III. ORGANIZATIONAL RESPONSIBILITIES AND DELEGATIONS OF AUTHORITY A. Chair

1. Signs the agencys annual Integrity Act Statement, which is sent to OMB and Congress.
2. Appoints the Chief Financial Officer (CFO).

B. Chief Financial Officer (CFO)

1. Provides executive oversight over the agencys financial resources with respect to ERM.
2. Provides review to ensure the completion of the internal control assessment process specifically related to the reporting and data, as defined by OMB Circular A-123, Appendix A, Management of Reporting and Data Integrity Risk, and OMB Circular A-123, Appendix C, Requirements for Payment Integrity Improvement.
3. Chairs the Senior Assessment Team (SAT), which is responsible for providing strategic direction for the internal control assessment process specifically related to financial reporting and financial systems.
4. Co-chairs the Executive Committee on Enterprise Risk Management (ECERM), the NRC senior management council, which sets the agencys strategic direction for internal control, assesses and monitors deficiencies in internal control, and makes a recommendation to the Chair annually on whether to sign the agencys Integrity Act Statement.
5. Ensures that the NRCs financial systems comply with Federal financial system requirements, applicable Federal accounting standards, and the U.S. Treasury standard general ledger at the transaction level, as required by the Federal Financial Management Improvement Act (FFMIA) of 1996.

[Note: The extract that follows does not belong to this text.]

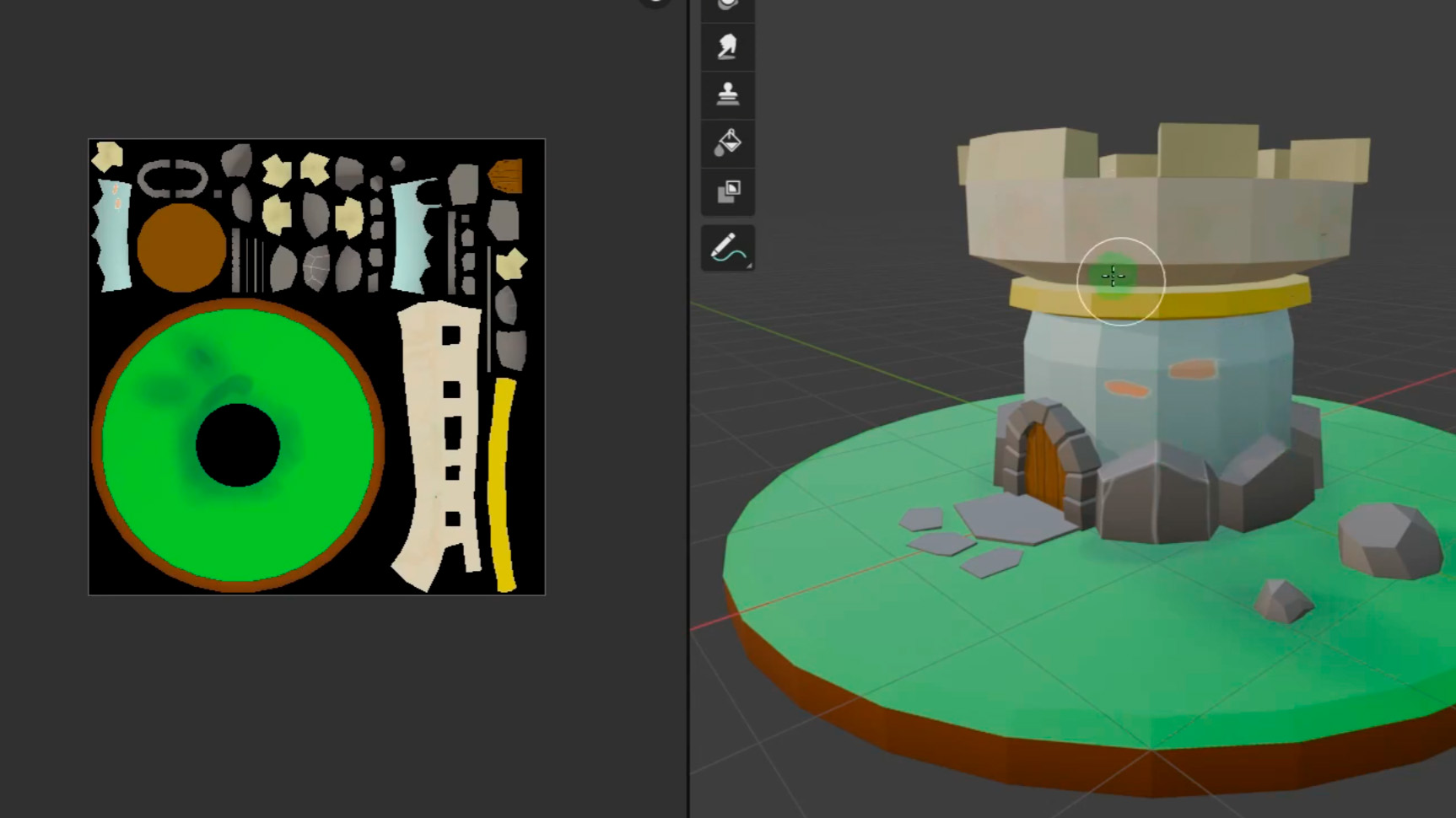The width and height of the screenshot is (1456, 818).
Task: Select the Soften tool at toolbar top
Action: tap(727, 7)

For the latest version of any NRC directive or handbook, see the online MD Catalog. 3

MD 4.4 ENTERPRISE RISK MANAGEMENT Date Approved: 04/03/2023 AND INTERNAL CONTROL

6. Leads and coordinates the development of the annual Agency Financial Report in accordance with the requirements of OMB Circular A-136, Financial Reporting Requirements.
7. Approves and signs the annual Statement of Assurance on internal control over reporting, as a subset of management assurance statements stipulated by OMB Circular A-123 and the Integrity Act.
8. Issues jointly with the Executive Director for Operations (EDO) the annual memorandum, Fiscal Year XX ERM, Programmatic Internal Control, and Reasonable Assurance Guidance, which can be found at the following link:

Reasonable Assurance Guidance.

9. Certifies reasonable assurance for the Financial Management and Policy Support Product Lines.
10. Leads the agencys reasonable assurance certification process.
11. Informs the agency of any enterprisewide risks and risk mitigation efforts concerning the Financial Management and Policy Support Product lines.

C. Executive Director for Operations (EDO)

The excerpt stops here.